In Figure 6b,c, the adaptive VMD + MSPCA scheme is shown to exhibit the best performance in terms of both the output MSE and RMSE. The MSE and RMSE are essential metrics in assessing the accuracy of the reconstructed signal. A reduction in these values indicates the more accurate recovery of the signal, with minimal distortion or noise artifacts. The proposed method achieves the lowest MSE and RMSE values across all algorithms tested, indicating that it effectively removes noise while preserving the key features of the original BHR signal. The reduction in the MSE and RMSE, alongside the improvement in the SNR, ensures that the processed signal is both clearer and more accurate. Lower MSE and RMSE values mean that the denoised signal more closely matches the true subsurface conditions, reducing the risk of false positives or missed detections in subsequent analysis. A comparison of the denoising effects across different methods and input SNR levels reveals that the best performance in terms of noise suppression and signal enhancement is achieved by the adaptive VMD and the adaptive VMD + MSPCA schemes. These results validate the effectiveness of the proposed methods in denoising BHR signals. Specifically, the proposed adaptive VMD + MSPCA scheme not only maximizes the SNR but also minimizes the error between the original and denoised signals, making it the most effective method for practical BHR data processing.

3.1.2. Case 2: Underwater Scenario with Multiple Circular Targets

As shown in Figure 2, numerical simulations were conducted using gprMax [60], a specialized tool designed for the modeling of ground-penetrating radar scenarios. The simulation details align with those outlined for Case 1 in Section 3.1.1, with the primary difference being that the targets in Case 2 comprise five circular objects instead of three rectangular ones. The circular targets are positioned such that targets 1, 3, and 5 are 60 cm from the BHR, while targets 2 and 4 are 50 cm away. The center-to-center distance between adjacent targets is 80 cm. This modification creates a more intricate subsurface structure, establishing a robust benchmark for the assessment of the denoising performance of the proposed methods under diverse conditions. Figure 7 depicts the simulated Bscan data for BHR processed using various denoising techniques. The Bscan data for Case 2 were processed using several denoising techniques, as in Section 3.1.1 for Case 1, and the results are illustrated in Figure 7. Figure 7c shows that the RNMF method partially enhances the target signal (highlighted in the yellow box); however, significant residual noise remains, particularly in high-interference regions (highlighted in the red box), as observed in Section 3.1.1 for Case 1. Figure 7d shows that the RPCA method is effective in handling sparse noise but struggles with random noise, resulting in residual interference that compromises the clarity of the target signal. Figure 7e shows that, while the MSPCA method enhances weak echo signals, its performance in noise suppression is limited in regions with high levels of random noise. Figure 7f shows that the EMD method achieves noise suppression but is affected by mode mixing, which introduces high-frequency spike noise, impairing its performance with nonstationary signals. Figure 7g shows that the adaptive VMD method significantly mitigates noise, leading to a clear enhancement in the target signal. Figure 7h shows that the combination of adaptive VMD and MSPCA achieves the best denoising performance, effectively suppressing the noise and significantly improving the clarity of the target signal, consistent with the results observed in Section 3.1.1 for Case 1.

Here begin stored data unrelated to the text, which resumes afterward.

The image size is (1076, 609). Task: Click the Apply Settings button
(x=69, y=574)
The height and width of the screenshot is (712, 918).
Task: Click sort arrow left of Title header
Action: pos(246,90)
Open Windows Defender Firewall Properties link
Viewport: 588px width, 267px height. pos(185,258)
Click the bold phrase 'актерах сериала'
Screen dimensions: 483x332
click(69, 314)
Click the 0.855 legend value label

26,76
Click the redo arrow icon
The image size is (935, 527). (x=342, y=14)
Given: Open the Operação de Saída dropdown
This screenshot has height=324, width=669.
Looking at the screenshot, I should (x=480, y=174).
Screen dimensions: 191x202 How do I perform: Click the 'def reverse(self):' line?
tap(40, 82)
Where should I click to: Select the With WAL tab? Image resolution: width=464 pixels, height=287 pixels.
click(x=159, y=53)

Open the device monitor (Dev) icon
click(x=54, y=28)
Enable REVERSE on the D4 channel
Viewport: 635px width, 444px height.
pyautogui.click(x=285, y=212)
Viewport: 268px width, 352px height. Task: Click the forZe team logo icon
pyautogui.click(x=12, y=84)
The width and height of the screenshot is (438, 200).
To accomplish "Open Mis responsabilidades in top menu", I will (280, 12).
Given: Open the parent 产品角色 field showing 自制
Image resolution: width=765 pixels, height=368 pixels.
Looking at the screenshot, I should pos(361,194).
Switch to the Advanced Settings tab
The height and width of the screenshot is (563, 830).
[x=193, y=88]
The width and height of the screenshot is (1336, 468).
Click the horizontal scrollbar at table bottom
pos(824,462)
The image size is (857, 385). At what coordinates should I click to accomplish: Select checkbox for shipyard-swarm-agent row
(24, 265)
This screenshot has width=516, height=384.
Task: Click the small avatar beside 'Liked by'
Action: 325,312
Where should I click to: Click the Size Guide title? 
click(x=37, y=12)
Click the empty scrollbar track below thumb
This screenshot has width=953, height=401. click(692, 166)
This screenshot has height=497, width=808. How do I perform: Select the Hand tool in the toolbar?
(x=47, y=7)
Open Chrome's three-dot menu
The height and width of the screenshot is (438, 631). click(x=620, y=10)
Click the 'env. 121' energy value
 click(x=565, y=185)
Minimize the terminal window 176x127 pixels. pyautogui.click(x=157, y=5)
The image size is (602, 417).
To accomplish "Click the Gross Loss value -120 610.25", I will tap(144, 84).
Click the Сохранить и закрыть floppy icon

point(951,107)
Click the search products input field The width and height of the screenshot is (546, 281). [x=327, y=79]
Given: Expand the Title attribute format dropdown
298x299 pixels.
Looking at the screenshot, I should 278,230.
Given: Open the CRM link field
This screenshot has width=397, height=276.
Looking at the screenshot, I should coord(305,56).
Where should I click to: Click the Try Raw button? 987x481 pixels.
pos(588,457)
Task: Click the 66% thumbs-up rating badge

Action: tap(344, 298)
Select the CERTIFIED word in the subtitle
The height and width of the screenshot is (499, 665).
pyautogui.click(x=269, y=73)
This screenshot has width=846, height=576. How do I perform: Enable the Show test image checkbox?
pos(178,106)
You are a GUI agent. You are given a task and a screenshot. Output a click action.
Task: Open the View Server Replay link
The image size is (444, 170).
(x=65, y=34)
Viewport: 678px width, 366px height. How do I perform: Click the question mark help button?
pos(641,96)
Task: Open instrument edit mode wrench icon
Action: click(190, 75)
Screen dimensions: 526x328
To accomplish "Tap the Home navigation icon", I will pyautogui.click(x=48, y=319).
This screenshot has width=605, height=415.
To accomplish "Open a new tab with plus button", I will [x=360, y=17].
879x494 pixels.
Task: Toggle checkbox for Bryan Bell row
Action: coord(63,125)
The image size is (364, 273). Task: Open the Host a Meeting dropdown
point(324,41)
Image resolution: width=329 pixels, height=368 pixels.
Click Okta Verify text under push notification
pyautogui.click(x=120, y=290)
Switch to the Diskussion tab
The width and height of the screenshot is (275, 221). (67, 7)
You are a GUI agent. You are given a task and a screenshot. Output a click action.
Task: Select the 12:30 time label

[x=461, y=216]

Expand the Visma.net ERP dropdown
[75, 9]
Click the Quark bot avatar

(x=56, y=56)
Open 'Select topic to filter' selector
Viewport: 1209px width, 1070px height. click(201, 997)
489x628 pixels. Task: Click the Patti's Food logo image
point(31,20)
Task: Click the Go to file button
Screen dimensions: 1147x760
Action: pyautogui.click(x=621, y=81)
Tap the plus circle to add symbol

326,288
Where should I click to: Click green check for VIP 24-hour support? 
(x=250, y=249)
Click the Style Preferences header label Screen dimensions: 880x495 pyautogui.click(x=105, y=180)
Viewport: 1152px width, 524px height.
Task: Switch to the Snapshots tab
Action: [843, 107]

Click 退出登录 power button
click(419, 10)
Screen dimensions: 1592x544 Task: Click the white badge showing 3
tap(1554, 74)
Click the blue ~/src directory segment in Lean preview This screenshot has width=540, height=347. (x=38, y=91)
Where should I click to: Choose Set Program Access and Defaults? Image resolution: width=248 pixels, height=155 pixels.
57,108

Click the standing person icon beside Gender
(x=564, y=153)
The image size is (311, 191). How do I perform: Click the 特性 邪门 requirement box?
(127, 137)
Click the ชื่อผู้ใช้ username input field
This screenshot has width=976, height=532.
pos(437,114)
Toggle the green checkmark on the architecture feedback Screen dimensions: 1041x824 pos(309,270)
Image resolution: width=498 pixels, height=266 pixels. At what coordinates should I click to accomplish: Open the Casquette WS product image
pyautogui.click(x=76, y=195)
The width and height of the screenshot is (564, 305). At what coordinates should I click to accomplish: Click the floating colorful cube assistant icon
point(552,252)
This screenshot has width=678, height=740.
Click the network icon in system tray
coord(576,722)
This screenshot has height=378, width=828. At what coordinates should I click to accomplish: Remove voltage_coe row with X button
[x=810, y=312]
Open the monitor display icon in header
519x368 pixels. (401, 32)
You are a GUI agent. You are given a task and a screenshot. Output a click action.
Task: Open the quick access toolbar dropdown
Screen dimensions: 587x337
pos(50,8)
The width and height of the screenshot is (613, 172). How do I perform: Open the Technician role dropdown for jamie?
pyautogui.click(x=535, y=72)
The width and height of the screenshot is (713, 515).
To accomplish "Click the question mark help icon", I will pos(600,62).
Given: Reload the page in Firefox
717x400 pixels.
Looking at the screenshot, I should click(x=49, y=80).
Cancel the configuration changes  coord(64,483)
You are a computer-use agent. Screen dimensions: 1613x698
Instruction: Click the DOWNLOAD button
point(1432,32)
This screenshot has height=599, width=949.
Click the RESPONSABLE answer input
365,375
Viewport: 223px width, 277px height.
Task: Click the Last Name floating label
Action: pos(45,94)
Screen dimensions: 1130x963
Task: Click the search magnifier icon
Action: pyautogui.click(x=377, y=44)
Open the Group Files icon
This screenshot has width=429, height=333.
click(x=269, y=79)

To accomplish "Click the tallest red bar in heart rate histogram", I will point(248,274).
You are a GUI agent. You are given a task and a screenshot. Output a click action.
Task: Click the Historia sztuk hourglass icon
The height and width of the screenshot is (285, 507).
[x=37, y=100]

Figure 8 summarizes the SNR, RMSE, and MSE results for the various methods applied to Case 2, similarly to those in Section 3.1.1 for Case 1. The initial SNR of the noisy Bscan data is −7.63 dB. After the application of the various denoising methods, the results were as follows. RNMF: A marginal improvement in the SNR, reaching −7.617 dB, with minimal reductions in the RMSE and MSE. RPCA: Improves the SNR to −7.084 dB but fails to effectively reduce the RMSE and MSE in the presence of high levels of random noise. MSPCA: Achieves a moderate SNR improvement to −1.611 dB, with corresponding reductions in the RMSE and MSE (1.216 and 1.478, respectively). EMD: Improves the SNR to 1.209 dB, with the RMSE and MSE further reduced to 0.878 and 0.772, respectively. Adaptive VMD: Outperforms all previous methods, with an SNR of 8.045 dB, RMSE of 0.400, and MSE of 0.160. Adaptive VMD + MSPCA: The proposed method achieves the highest SNR of 10.334 dB, the lowest RMSE (0.307), and the lowest MSE (0.094), thereby demonstrating its superior denoising capabilities. The adaptive VMD + MSPCA method provides superior denoising performance across multiple metrics, achieving the highest SNR and the lowest RMSE and MSE. These results reinforce the method’s effectiveness, particularly in complex geophysical scenarios involving nonstationary and nonlinear signals, as demonstrated in Section 3.1.1 for Case 1. This method combines the adaptive frequency separation of VMD with the multiscale feature extraction of MSPCA, leading to improved noise suppression and clearer signal enhancement across various conditions.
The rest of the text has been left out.